--- TASK ITEM ---
Rewrite the rows starting with the one that contains "Describe the element" and going on through the one that contains "on sidebar-subitem-banque: Banque.", with "coordinate pair" replaced by "screen location" and everything else unchanged. Leave the pictures out of your answer.

--- SUPPLIED MATERIAL ---
= = = = =

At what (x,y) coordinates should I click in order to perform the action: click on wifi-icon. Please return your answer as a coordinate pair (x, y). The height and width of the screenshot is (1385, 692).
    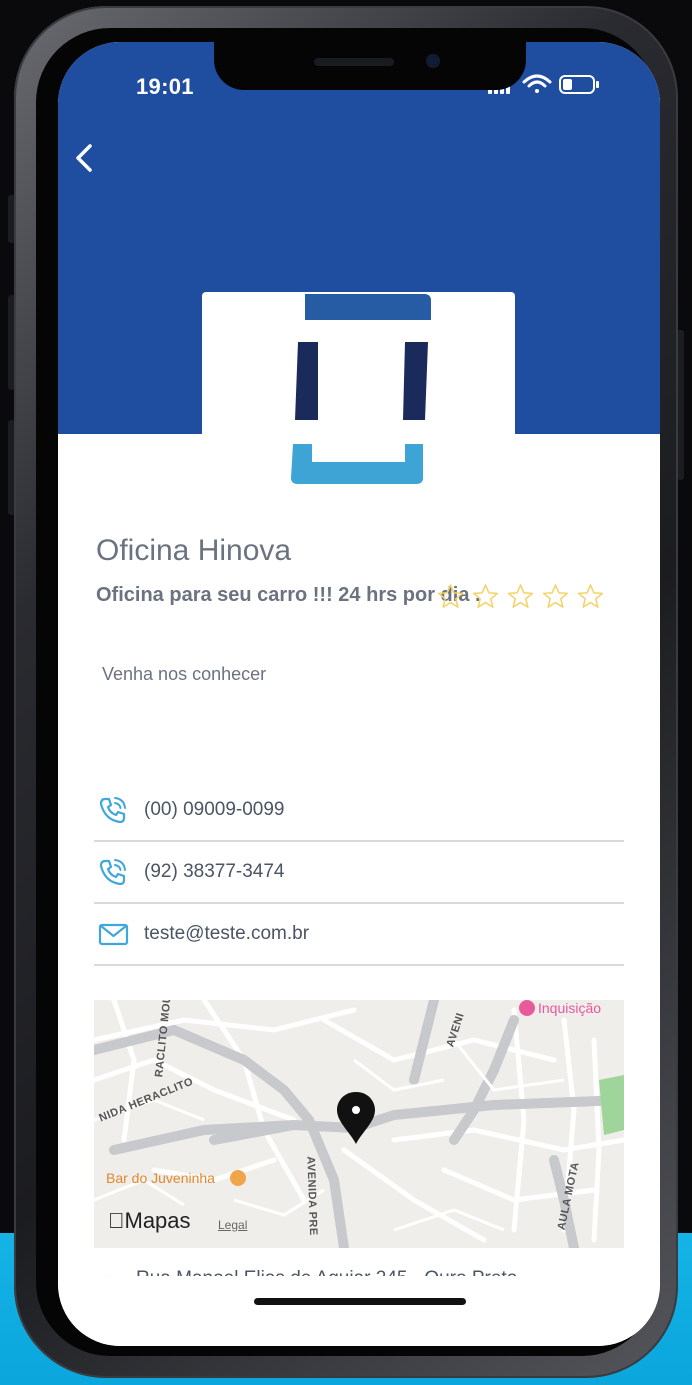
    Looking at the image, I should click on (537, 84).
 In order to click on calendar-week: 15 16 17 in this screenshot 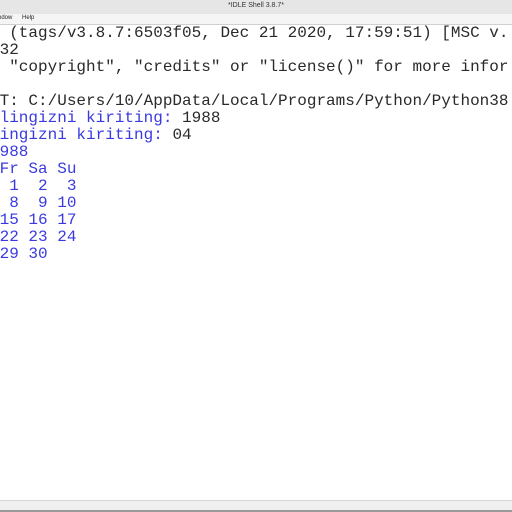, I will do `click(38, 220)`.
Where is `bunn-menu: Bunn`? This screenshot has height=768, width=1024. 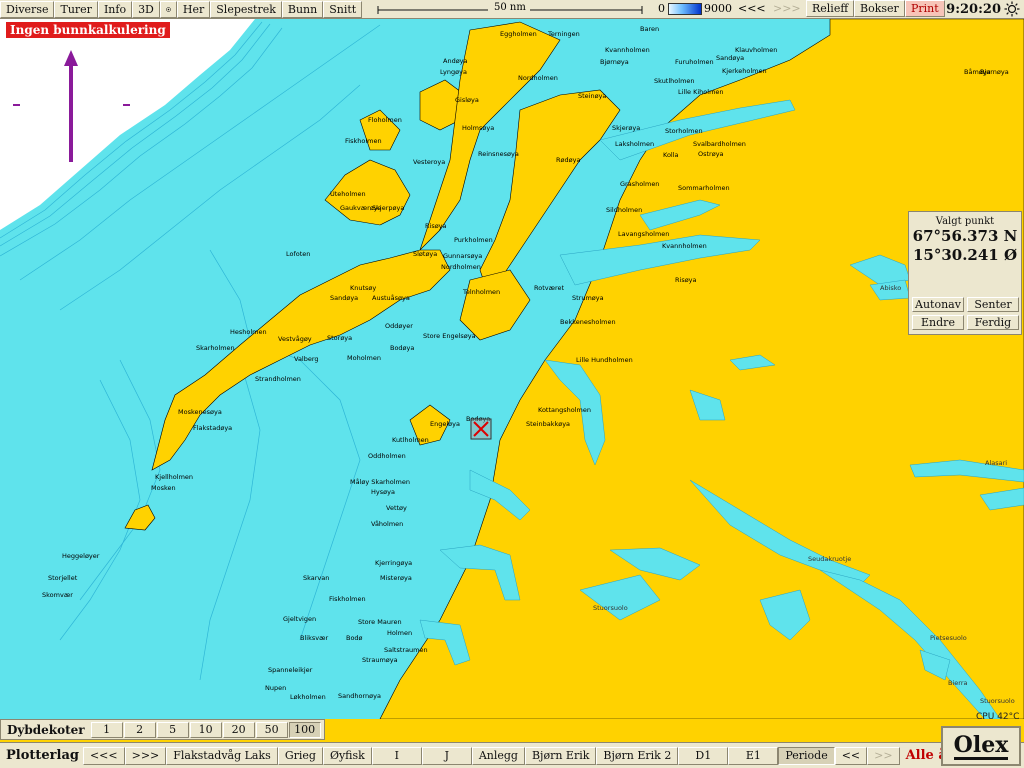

= = = = =

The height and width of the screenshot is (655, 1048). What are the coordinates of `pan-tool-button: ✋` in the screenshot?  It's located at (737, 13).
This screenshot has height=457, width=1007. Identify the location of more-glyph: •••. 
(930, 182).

= = = = =

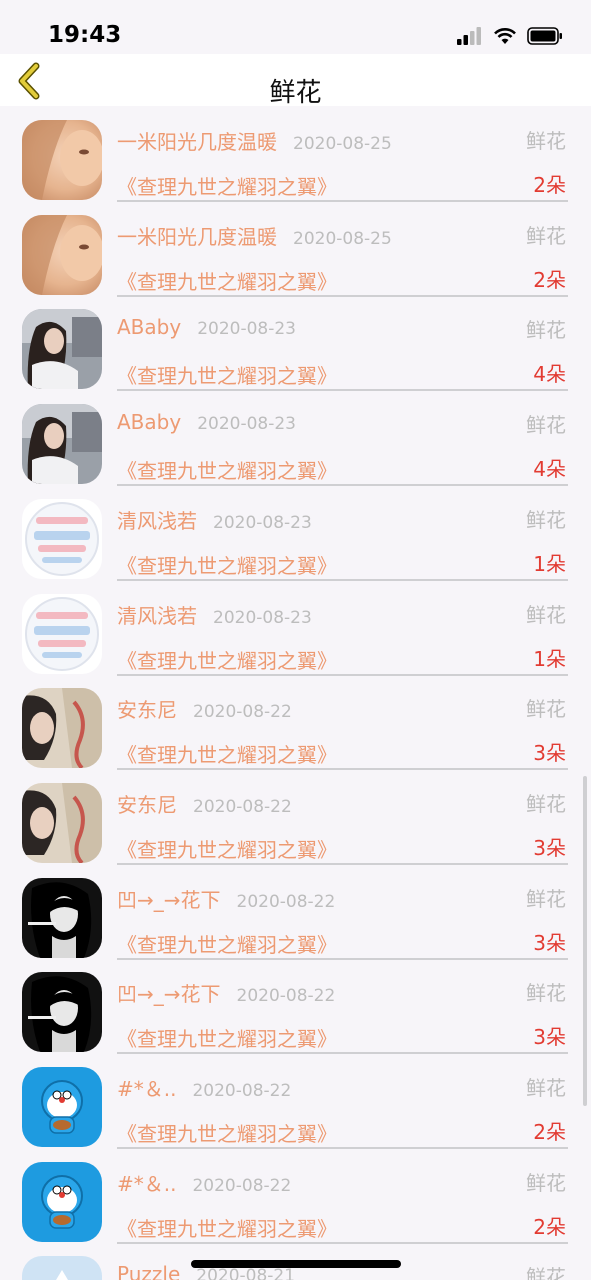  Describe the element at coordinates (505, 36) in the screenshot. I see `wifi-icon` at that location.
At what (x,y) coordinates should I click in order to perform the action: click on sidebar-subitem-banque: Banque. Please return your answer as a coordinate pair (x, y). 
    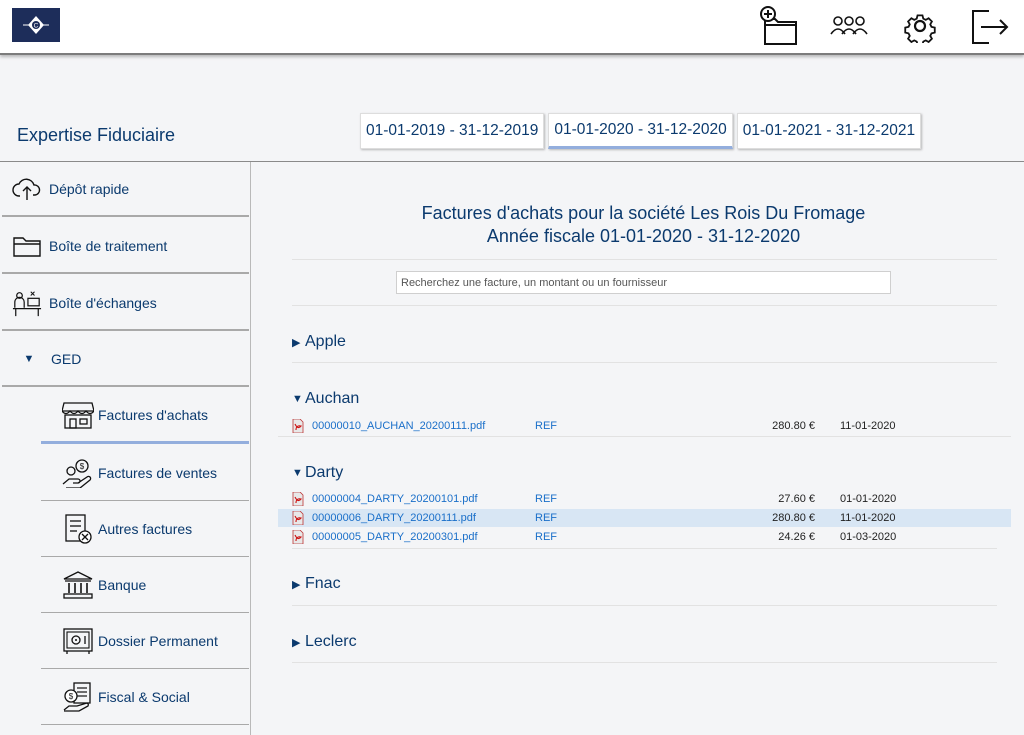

= = = = =

--- PROBLEM SOLUTION ---
  Describe the element at coordinates (505, 36) in the screenshot. I see `wifi-icon` at that location.
At what (x,y) coordinates should I click in order to perform the action: click on sidebar-subitem-banque: Banque. Please return your answer as a screen location (x, y). 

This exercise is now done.